* **Selected excerpt**
************
Management of renal mucormycosis and therapy-related complications
The management of mucormycosis involves early initiation of therapy, surgical debridement of infected tissue, anti-fungal medications, and management of predisposing medical conditions such as diabetes mellitus and immunosuppression. AMB is the mainstay of treatment for invasive mucormycosis [9]. The best outcomes are seen in patients who received combined AMB and surgical debridement [1]. We adopted an aggressive approach of combined bilateral nephrectomy to limit the source of infection and high-dose AMB combined with oral posaconazole, which resulted in a successful outcome. Our case is the first case of post-COVID-19 renal mucormycosis with a successful outcome and highlights the importance of an early diagnosis and aggressive approach of combined surgical debridement and high-dose AMB.
************
* **Available data**

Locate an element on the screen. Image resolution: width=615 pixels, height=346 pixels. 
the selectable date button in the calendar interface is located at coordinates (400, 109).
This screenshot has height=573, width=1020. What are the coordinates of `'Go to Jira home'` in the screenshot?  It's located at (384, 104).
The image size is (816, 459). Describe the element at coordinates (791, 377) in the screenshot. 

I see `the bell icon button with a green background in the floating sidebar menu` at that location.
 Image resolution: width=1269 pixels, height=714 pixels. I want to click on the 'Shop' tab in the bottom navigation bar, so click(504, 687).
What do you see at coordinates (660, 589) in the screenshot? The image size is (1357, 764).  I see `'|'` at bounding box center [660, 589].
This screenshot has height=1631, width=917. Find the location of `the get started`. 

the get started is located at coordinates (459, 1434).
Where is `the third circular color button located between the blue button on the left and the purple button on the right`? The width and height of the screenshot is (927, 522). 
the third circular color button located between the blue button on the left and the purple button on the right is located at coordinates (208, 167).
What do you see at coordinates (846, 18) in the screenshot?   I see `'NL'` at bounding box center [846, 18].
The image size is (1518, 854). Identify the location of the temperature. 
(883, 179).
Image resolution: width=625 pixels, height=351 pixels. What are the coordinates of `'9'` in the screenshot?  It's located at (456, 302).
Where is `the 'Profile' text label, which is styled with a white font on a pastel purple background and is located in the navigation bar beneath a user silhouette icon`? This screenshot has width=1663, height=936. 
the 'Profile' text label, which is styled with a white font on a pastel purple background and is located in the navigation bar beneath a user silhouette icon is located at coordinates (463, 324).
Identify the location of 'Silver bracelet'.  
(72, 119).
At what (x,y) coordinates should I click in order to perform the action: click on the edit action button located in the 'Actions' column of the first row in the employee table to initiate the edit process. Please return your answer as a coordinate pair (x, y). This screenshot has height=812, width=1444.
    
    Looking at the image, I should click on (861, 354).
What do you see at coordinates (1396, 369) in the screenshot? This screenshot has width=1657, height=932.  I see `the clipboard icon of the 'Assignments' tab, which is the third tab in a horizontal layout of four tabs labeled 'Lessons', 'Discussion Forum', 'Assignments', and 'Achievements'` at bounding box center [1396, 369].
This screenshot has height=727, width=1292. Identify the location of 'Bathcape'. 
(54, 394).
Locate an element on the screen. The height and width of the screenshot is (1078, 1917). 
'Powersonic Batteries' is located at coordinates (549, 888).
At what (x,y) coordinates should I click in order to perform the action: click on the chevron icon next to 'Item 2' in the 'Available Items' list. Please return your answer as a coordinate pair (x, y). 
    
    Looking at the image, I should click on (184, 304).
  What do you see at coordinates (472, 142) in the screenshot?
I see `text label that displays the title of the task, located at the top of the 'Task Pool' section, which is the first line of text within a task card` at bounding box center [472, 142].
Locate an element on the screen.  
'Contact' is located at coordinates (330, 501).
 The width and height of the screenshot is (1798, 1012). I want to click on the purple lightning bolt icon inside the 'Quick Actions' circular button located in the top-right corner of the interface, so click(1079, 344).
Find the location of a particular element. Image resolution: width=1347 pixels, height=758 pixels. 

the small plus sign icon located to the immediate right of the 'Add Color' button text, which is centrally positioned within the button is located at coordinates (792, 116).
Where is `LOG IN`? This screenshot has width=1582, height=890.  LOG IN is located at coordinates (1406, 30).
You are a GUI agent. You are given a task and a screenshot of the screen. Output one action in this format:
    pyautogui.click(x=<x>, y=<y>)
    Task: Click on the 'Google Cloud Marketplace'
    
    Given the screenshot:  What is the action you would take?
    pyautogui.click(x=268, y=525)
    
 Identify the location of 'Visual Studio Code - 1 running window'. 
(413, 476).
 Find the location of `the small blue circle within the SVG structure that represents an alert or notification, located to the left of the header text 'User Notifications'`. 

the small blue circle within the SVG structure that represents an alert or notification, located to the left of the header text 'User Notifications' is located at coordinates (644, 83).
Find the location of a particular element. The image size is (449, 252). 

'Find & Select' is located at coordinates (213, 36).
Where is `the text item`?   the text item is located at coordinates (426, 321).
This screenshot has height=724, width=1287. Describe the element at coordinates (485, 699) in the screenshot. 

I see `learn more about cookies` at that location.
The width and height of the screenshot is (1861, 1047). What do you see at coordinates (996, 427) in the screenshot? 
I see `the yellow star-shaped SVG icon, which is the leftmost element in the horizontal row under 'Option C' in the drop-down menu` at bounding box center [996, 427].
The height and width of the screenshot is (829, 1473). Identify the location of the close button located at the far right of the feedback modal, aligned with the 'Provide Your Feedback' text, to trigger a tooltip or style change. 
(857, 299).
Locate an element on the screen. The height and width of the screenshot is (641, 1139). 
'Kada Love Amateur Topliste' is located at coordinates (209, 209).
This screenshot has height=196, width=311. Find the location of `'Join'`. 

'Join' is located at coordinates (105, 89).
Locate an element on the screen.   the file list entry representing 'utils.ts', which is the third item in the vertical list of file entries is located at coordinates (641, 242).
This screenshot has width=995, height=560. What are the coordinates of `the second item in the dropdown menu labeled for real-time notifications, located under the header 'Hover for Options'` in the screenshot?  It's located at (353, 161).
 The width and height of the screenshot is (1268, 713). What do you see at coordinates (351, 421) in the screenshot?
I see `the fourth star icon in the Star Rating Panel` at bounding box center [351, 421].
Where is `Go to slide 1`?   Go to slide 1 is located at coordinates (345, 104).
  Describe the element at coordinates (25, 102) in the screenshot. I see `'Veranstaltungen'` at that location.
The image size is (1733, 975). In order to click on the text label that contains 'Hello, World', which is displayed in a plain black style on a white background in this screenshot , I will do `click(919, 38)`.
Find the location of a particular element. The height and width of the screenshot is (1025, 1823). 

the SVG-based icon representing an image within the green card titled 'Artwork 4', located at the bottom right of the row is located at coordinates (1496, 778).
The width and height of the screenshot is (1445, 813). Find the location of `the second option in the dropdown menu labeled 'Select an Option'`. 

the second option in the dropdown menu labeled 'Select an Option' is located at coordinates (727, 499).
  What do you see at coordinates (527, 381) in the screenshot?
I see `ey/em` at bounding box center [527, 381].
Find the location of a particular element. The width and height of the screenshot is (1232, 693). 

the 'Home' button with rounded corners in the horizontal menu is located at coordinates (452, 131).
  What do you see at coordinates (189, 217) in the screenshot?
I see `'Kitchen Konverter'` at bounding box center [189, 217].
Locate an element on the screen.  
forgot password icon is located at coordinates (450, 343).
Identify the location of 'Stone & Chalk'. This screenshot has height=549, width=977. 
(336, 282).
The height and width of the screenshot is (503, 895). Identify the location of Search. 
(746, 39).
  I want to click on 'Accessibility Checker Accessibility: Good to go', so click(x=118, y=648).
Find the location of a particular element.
************
* **Tasks to complete**
a: According to the passage on renal mucormycosis, what is the mainstay of treatment for invasive mucormycosis?
b: Rewrite the passage on renal mucormycosis starting at "Management of renal" and ending at "and high-dose AMB.", switching "posaconazole" to "isavuconazole".
c: Carry the passage on renal mucormycosis on from its last sentence.

* **Responses for each task**
a: AMB

b:
Management of renal mucormycosis and therapy-related complications
The management of mucormycosis involves early initiation of therapy, surgical debridement of infected tissue, anti-fungal medications, and management of predisposing medical conditions such as diabetes mellitus and immunosuppression. AMB is the mainstay of treatment for invasive mucormycosis [9]. The best outcomes are seen in patients who received combined AMB and surgical debridement [1]. We adopted an aggressive approach of combined bilateral nephrectomy to limit the source of infection and high-dose AMB combined with oral isavuconazole, which resulted in a successful outcome. Our case is the first case of post-COVID-19 renal mucormycosis with a successful outcome and highlights the importance of an early diagnosis and aggressive approach of combined surgical debridement and high-dose AMB.

c:
AMB is known to produce cardiac arrhythmias, especially following a rapid infusion in patients with kidney failure [10]. Six cases of reversible cardiomyopathy have been reported in the literature and were reviewed by Bandeira recently [11]. The time duration of AMB treatment to cardiomyopathy varied from 7 days to 8 months. The pathogenic mechanisms of AMB-induced cardiomyopathy are not clear, and it is speculated that the interaction of AMB with cholesterol-containing cell membranes may result in cellular injury and end-organ dysfunction [12]. Our patient developed cardiomyopathy after a cumulative dose of 2,450 mg of AMB, which reversed within 4 weeks after stopping AMB. Our case report highlights the risk of cardiac toxicity, when AMB is given in high doses in anuric patients. The options for patients with AMB intolerance or failures are the azoles, isavuconazole and posaconazole [13]. Though not recommended as combination therapy or as initial sole therapy, these are useful agents for long-term treatment; our patient was successfully treated with posaconazole after AMB was discontinued.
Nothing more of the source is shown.